Who are some musicians that have influenced you?

I’ve been fortunate to have the opportunity to study with many great teachers, and all of them have been profoundly influential. Specific performers who have inspired and influenced me would include all of the members of NEXUS, Steve Gadd, Fred D. Hinger, Joe Morello, and, of course, George Hamilton Green. Musicians from outside the percussion world who have been significant include Jascha Heifitz, Glenn Gould, and Ali Akbar Khan. Composers who have had a major impact on me include John Cage, Steve Reich, and Toru Takemitsu.

During your time as a performer of many kinds of music, you have probably seen your share of ‘hybridization’ with regard to instrumentation and musical styles in composition. Where do you think music is heading?
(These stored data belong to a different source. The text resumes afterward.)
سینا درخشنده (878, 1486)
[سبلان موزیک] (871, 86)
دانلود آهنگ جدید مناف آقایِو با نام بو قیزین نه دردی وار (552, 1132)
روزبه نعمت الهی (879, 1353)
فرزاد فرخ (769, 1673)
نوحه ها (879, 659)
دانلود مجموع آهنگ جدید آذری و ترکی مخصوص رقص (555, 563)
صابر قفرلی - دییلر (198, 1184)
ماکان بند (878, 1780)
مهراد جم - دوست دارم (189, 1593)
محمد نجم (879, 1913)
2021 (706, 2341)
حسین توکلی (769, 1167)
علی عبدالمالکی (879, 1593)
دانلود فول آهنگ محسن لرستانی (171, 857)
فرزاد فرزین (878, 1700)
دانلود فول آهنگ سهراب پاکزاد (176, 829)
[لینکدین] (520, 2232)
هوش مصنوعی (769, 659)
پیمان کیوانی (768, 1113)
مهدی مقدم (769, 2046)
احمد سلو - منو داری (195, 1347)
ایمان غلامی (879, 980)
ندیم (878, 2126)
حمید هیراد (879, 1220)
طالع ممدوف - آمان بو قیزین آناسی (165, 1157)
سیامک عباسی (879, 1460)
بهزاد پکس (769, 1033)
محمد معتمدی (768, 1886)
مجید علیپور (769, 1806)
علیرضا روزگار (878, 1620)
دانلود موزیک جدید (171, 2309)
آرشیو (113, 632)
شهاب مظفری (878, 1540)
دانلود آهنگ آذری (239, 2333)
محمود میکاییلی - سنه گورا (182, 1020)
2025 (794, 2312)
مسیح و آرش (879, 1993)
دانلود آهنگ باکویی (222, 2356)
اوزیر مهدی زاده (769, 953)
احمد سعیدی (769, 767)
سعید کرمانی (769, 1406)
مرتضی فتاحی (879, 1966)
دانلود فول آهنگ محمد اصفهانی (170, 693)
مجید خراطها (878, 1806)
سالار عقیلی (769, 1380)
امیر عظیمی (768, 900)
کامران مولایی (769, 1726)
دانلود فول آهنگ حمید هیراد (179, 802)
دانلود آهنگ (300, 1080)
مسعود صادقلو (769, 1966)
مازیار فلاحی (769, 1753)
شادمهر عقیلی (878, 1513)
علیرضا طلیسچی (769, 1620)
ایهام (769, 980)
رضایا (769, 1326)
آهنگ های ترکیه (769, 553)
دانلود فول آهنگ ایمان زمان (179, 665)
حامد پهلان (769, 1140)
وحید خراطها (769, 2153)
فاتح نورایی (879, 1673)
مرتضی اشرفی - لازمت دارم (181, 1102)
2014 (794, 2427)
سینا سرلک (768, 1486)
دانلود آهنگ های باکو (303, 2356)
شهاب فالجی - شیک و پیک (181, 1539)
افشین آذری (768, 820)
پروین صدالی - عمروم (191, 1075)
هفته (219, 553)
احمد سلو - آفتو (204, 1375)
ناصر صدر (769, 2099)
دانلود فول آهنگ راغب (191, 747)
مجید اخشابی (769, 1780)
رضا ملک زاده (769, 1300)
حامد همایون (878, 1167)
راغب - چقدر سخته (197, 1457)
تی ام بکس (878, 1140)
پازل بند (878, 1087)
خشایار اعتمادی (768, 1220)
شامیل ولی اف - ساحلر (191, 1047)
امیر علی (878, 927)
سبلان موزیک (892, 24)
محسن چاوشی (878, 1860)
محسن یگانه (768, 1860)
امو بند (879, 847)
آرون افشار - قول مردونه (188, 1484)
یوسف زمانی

Prophecy is the surest way to appear foolish in the future. However, I see the human species, and therefore all of its endeavors including the arts, to be approaching a transformative leap in this century. There is a logical and inevitable evolutionary step to take when technology reaches a certain critical level of development, and it is non-Darwinian in the sense that it is not based on mutation and selection, but rather on conscious choices made by the species itself. I can’t predict exactly what choices will be made, but I’m certain that human beings will ultimately internalize, or be internalized by, digital technologies, which are currently represented by things like the world wide web and personal computers. All of the ways technology is used by people at present involve interfaces (headphones, keyboards, monitors, musical instruments, etc.), and the use of interfaces, no matter how sophisticated, is part of the continuum of ancient history. In the not too distant future, music will probably be created and experienced purely in an electronic domain, and will be communicated directly from mind to mind, whether these minds are contained in human brains or in intelligent, and possibly conscious, ‘machines’.

That’s it! Thank you again for your time and effort!